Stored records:
§ §

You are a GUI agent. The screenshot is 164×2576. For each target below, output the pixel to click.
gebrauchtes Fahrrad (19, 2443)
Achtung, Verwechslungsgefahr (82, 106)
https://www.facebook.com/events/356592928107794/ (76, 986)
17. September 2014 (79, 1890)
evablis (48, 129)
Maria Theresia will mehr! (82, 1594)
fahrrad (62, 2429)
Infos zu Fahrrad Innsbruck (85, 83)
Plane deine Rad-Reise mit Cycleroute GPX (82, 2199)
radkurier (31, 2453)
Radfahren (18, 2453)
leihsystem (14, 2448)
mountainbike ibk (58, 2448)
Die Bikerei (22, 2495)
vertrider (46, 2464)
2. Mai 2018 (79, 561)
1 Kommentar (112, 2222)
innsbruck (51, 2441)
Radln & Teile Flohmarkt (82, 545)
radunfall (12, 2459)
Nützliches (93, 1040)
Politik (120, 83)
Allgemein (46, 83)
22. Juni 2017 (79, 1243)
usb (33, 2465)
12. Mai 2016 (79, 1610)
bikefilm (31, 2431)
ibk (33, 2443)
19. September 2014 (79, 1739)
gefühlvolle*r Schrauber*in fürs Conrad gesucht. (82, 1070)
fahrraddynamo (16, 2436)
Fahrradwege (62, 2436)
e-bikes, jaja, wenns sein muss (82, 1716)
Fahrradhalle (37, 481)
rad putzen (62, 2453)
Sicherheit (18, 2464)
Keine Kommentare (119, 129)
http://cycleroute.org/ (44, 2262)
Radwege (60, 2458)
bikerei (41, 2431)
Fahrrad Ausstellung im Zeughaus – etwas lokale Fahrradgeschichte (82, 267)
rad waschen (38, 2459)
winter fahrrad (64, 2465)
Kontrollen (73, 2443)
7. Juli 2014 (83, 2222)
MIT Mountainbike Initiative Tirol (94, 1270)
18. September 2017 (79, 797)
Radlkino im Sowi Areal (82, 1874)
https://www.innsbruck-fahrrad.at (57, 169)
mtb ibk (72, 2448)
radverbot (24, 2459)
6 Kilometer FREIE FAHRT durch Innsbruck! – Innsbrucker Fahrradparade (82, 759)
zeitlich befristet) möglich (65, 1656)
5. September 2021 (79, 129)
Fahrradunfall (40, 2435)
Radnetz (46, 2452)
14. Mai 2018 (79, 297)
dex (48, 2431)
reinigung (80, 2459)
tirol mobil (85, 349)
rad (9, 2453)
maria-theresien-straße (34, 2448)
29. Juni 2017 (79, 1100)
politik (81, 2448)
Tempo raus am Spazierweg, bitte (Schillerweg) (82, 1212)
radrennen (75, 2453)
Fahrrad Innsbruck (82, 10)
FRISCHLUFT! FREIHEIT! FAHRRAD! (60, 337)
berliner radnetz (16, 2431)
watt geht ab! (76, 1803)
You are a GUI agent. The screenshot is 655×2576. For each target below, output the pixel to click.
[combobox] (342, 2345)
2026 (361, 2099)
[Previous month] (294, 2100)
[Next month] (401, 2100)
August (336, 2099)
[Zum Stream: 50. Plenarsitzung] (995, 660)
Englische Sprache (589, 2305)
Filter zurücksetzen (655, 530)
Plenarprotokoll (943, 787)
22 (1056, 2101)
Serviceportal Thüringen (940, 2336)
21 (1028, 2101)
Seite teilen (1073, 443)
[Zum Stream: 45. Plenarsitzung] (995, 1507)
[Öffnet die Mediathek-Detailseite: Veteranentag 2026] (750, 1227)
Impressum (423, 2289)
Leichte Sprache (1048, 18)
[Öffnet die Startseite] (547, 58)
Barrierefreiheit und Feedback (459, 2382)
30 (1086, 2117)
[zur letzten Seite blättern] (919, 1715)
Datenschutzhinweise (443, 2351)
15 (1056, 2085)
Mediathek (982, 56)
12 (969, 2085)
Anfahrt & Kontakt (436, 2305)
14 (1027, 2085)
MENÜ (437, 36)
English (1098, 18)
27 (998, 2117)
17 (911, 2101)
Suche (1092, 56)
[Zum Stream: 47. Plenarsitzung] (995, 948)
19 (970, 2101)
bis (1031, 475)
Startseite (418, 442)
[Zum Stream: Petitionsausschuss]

§ §

Aim of the task: Lines with "screenshot" in the records above: copy every one of them.

Result of this task:
You are a GUI agent. The screenshot is 164×2576. For each target below, output the pixel to click.
You are a GUI agent. The screenshot is 655×2576. For each target below, output the pixel to click.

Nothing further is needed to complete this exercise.